I consigli della psicologa per i colori della tavola natalizia

Maria Paola Graziani, psicologa dell'alimentazione dell'Istituto di scienza dell'alimentazione (Isa) del Cnr di Avellino ci suggerisce i colori giusti per la tavola dellNatale.
I colori e la disposizione dei decori infatti, se scelti adeguatamente, possono regalare emozioni positive, garantendo stati d'animo sereni per le festività.
Quindi si' a rosso e oro, ma attenti a blu e verde, confermando inoltre come sia più opportuno utilizzare i colori caldi della tradizione.
Tra Natale e il passaggio a un nuovo anno e' consuetudine riunire amici e persone care attorno alla tavola che – prosegue la psicologa Graziani – va assolutamente preparata con cura.
La scelta degli oggetti e degli addobbi, se fatta correttamente puo' contribuire in maniera significativa ad esaltare emozioni positive, attive, progettuali, adatte al momento di rinnovamento, di rinascita.

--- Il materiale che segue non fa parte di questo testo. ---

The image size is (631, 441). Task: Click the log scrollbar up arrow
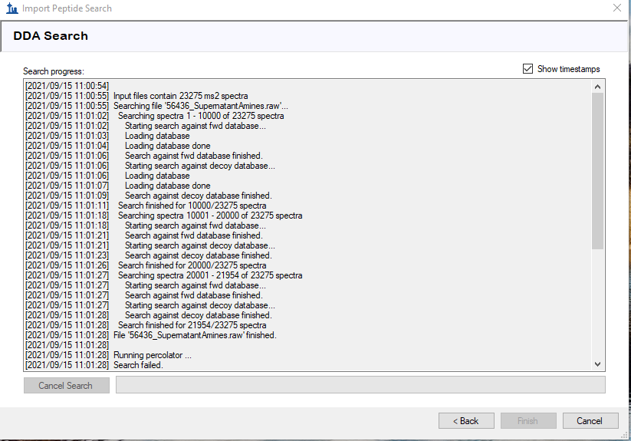598,86
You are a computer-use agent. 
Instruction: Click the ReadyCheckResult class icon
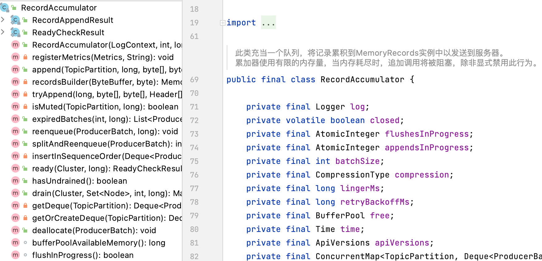[15, 32]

Il rosso e il giallo-oro, in particolare – precisa la studiosa – stimolano fattori come la vitalita' e la relazione, che aggiungono al momento conviviale un valore di scambio e di conoscenza.
Per la psicologa, va bene anche mettere sulla tavola o in altre parti della casa candele profumate, che richiamano nei simboli l'incenso e la mirra, i due doni dei Magi, che in passato venivano bruciati nei rituali religiosi e nelle cerimonie in cui svolgevano funzione terapeutica e di bellezza.
L'argento del vasellame e degli addobbi ricorda, invece, – aggiunge Graziani- le suggestive atmosfere lunari tipiche dei riti che regolavano il ciclo della natura e che venivano caratterizzati da danze e suoni, oggi di nuovo presenti negli incontri chiassosi delle feste di fine anno.
Se la serata e' piu' formale, vanno meglio i toni dei blu.
Un colore freddo – commenta Graziani – che testimonia eleganza e discrezione, ma puo' accentuare distanze melanconiche e riflessioni in eccesso, agendo come un confine tra noi e gli altri e attirando l'attenzione del commensale piu' sull'ambiente che sul cibo.
Rischioso anche il verde, una tinta equilibrata e statica, eccessivamente tranquillizzante – conclude la ricercatrice dell'Isa-Cnr – che tuttavia, soprattutto con l'ausilio delle piante sempreverdi, nella notte dell'ultimo dell'anno diventa metafora della fertilita' e dello scorrere del tempo che si rinnova nei suoi cicli vitali.